* **WHAT NEEDS TO BE DONE**:
All entries that follow are to be printed exactly as written.

* **Stored entries**:
-.-.-
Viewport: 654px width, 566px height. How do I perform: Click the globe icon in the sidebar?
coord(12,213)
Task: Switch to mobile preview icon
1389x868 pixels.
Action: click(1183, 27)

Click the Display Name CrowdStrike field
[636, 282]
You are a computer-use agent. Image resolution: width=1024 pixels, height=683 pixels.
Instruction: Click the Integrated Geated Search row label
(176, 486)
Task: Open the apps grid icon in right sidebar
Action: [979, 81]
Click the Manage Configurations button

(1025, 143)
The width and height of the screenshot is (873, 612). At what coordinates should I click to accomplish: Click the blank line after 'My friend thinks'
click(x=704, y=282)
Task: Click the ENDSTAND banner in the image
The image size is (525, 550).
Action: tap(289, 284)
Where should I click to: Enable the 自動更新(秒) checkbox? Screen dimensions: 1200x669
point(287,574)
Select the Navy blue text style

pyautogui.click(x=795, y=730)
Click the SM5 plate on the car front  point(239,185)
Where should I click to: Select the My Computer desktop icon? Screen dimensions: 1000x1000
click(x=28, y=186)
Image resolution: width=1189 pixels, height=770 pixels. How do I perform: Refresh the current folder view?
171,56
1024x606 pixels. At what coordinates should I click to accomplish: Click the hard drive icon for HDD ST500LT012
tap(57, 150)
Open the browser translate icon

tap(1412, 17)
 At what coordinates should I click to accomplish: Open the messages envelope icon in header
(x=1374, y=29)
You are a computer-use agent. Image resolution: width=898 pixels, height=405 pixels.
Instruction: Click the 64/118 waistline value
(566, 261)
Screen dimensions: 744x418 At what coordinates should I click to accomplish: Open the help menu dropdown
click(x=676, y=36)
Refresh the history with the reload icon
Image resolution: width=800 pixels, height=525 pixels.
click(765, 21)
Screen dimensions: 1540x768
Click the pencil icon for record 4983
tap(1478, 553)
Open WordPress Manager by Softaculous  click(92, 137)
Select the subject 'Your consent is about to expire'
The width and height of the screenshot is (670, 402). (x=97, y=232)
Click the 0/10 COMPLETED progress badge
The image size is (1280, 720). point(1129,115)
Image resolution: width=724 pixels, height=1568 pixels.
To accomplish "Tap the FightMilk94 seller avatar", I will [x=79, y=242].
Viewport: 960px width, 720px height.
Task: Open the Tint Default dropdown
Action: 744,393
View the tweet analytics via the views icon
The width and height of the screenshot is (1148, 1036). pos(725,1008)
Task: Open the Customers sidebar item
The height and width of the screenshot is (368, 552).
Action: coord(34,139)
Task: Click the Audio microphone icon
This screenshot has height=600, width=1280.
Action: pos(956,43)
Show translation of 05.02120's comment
-.-.-
* **ANSWER SPACE**:
Viewport: 654px width, 566px height. How do I perform: Click the globe icon in the sidebar?
coord(12,213)
Task: Switch to mobile preview icon
1389x868 pixels.
Action: click(1183, 27)

Click the Display Name CrowdStrike field
[636, 282]
You are a computer-use agent. Image resolution: width=1024 pixels, height=683 pixels.
Instruction: Click the Integrated Geated Search row label
(176, 486)
Task: Open the apps grid icon in right sidebar
Action: [979, 81]
Click the Manage Configurations button

(1025, 143)
The width and height of the screenshot is (873, 612). At what coordinates should I click to accomplish: Click the blank line after 'My friend thinks'
click(x=704, y=282)
Task: Click the ENDSTAND banner in the image
The image size is (525, 550).
Action: tap(289, 284)
Where should I click to: Enable the 自動更新(秒) checkbox? Screen dimensions: 1200x669
point(287,574)
Select the Navy blue text style

pyautogui.click(x=795, y=730)
Click the SM5 plate on the car front  point(239,185)
Where should I click to: Select the My Computer desktop icon? Screen dimensions: 1000x1000
click(x=28, y=186)
Image resolution: width=1189 pixels, height=770 pixels. How do I perform: Refresh the current folder view?
171,56
1024x606 pixels. At what coordinates should I click to accomplish: Click the hard drive icon for HDD ST500LT012
tap(57, 150)
Open the browser translate icon

tap(1412, 17)
 At what coordinates should I click to accomplish: Open the messages envelope icon in header
(x=1374, y=29)
You are a computer-use agent. Image resolution: width=898 pixels, height=405 pixels.
Instruction: Click the 64/118 waistline value
(566, 261)
Screen dimensions: 744x418 At what coordinates should I click to accomplish: Open the help menu dropdown
click(x=676, y=36)
Refresh the history with the reload icon
Image resolution: width=800 pixels, height=525 pixels.
click(765, 21)
Screen dimensions: 1540x768
Click the pencil icon for record 4983
tap(1478, 553)
Open WordPress Manager by Softaculous  click(92, 137)
Select the subject 'Your consent is about to expire'
The width and height of the screenshot is (670, 402). (x=97, y=232)
Click the 0/10 COMPLETED progress badge
The image size is (1280, 720). point(1129,115)
Image resolution: width=724 pixels, height=1568 pixels.
To accomplish "Tap the FightMilk94 seller avatar", I will [x=79, y=242].
Viewport: 960px width, 720px height.
Task: Open the Tint Default dropdown
Action: 744,393
View the tweet analytics via the views icon
The width and height of the screenshot is (1148, 1036). pos(725,1008)
Task: Open the Customers sidebar item
The height and width of the screenshot is (368, 552).
Action: coord(34,139)
Task: Click the Audio microphone icon
This screenshot has height=600, width=1280.
Action: pos(956,43)
Show translation of 05.02120's comment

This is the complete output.